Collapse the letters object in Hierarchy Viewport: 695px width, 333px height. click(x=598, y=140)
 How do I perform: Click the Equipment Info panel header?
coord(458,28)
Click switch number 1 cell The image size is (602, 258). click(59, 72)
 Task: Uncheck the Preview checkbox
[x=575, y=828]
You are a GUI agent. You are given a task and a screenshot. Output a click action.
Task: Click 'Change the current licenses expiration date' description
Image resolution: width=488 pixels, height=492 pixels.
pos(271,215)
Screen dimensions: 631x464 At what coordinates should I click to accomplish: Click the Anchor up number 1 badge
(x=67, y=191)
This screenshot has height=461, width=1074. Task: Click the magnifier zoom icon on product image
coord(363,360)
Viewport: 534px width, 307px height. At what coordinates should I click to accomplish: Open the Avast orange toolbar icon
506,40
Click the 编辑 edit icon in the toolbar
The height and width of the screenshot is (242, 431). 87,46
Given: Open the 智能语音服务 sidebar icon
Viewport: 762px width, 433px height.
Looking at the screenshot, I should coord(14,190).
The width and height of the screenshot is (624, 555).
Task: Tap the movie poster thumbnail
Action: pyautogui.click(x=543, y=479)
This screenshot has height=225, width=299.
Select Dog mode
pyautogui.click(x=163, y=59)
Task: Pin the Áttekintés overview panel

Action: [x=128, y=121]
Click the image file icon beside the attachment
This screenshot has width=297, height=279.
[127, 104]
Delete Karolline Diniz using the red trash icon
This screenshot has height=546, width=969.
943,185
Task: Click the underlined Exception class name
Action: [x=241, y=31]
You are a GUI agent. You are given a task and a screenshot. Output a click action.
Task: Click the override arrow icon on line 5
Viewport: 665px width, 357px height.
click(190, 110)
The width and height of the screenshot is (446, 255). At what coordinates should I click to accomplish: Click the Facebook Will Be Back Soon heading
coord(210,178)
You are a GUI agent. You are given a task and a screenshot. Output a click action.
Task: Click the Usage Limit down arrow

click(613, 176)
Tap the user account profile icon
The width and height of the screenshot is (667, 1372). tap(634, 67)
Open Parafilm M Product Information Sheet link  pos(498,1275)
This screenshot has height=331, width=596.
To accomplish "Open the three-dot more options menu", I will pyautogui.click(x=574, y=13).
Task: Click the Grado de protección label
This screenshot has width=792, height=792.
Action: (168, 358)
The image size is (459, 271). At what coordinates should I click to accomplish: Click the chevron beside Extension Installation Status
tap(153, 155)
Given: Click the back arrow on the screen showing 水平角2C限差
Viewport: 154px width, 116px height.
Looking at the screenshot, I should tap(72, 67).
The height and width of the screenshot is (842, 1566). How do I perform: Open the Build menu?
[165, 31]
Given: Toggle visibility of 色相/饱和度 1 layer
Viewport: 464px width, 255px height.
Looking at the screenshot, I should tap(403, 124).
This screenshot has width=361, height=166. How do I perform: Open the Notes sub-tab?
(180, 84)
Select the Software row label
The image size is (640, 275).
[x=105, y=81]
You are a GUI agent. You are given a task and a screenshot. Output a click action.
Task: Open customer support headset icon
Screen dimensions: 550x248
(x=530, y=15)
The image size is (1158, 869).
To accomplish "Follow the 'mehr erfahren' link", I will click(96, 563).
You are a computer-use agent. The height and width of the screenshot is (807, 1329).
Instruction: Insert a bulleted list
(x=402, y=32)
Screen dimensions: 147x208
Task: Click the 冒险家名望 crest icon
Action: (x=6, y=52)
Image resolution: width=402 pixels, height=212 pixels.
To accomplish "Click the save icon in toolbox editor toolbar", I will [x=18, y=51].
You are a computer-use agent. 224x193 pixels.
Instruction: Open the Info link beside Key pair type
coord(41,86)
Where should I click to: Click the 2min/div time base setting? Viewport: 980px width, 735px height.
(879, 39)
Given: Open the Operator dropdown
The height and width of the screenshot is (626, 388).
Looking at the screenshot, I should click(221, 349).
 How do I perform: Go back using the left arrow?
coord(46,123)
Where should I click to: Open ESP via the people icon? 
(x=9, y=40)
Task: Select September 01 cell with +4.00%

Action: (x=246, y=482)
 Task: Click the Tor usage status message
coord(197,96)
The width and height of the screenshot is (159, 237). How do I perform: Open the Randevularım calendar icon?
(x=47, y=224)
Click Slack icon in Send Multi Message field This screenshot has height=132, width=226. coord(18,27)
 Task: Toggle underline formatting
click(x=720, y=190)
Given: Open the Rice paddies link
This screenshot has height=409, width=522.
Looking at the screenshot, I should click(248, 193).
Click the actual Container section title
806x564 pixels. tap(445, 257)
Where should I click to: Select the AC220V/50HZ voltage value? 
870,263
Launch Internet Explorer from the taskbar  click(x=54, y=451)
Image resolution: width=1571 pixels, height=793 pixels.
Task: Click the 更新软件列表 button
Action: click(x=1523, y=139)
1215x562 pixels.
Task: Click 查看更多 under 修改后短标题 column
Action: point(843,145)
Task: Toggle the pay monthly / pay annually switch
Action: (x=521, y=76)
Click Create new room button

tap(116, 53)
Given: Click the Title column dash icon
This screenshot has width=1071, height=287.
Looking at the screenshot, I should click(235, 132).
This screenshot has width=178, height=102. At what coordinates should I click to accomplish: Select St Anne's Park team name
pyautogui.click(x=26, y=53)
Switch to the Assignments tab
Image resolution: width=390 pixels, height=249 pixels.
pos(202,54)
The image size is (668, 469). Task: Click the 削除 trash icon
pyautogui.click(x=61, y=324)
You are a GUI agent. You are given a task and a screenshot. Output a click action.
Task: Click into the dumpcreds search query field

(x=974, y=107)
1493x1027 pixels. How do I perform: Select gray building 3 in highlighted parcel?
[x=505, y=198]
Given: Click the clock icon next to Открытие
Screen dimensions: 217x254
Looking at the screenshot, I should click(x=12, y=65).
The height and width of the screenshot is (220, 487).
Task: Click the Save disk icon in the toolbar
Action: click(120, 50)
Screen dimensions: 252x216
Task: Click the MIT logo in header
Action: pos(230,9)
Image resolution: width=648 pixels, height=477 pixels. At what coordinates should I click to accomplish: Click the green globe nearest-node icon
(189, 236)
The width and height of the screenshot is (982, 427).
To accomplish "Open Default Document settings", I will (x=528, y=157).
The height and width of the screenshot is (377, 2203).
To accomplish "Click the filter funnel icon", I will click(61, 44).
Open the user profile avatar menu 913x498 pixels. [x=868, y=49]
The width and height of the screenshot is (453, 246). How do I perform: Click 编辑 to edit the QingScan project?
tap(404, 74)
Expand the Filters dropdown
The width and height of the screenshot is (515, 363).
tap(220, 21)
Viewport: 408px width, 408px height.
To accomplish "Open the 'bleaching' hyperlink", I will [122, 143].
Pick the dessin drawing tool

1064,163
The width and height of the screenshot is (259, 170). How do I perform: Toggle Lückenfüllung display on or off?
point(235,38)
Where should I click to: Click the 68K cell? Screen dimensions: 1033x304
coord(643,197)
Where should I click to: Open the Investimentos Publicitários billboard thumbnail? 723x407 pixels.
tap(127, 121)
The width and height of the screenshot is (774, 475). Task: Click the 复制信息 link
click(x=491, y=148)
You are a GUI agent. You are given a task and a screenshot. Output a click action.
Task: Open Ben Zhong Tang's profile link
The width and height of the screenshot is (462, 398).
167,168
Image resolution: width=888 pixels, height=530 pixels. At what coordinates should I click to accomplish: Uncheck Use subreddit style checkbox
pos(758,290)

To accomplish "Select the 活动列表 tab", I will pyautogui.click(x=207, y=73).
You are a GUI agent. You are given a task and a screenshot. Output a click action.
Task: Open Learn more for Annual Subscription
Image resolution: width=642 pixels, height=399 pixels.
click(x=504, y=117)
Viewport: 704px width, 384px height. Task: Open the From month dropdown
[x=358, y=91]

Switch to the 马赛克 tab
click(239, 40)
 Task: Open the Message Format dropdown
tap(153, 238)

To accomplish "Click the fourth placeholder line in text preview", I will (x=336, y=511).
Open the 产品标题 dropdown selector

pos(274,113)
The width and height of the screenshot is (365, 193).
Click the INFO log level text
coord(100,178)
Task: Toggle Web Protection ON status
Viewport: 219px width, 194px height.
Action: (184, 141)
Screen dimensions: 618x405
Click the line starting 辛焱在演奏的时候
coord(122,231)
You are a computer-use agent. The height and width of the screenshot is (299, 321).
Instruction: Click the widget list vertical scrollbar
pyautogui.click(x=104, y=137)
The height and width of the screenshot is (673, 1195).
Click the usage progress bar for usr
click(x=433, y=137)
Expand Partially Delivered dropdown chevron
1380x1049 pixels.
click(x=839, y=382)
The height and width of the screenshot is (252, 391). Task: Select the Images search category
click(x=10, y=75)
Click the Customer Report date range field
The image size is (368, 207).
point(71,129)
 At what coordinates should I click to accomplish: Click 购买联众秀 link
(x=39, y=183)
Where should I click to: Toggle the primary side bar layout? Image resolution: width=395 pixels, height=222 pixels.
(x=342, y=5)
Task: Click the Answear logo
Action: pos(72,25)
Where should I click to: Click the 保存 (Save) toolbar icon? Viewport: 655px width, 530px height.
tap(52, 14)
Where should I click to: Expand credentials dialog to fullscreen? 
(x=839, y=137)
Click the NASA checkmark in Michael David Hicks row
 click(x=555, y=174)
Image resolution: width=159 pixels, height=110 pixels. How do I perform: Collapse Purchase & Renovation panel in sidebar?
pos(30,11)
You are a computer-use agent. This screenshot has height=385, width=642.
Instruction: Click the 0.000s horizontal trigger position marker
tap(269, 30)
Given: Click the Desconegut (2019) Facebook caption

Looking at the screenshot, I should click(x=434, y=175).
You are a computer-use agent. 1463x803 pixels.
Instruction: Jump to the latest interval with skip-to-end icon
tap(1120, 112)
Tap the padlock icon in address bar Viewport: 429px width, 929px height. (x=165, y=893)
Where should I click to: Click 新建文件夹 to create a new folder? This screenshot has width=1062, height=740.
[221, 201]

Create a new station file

........

- [TASK STATEMENT] From the entries above, copy out every line where the string "more" appears.

- [OUTPUT]
To accomplish "Open the three-dot more options menu", I will pyautogui.click(x=574, y=13).
Task: Open Learn more for Annual Subscription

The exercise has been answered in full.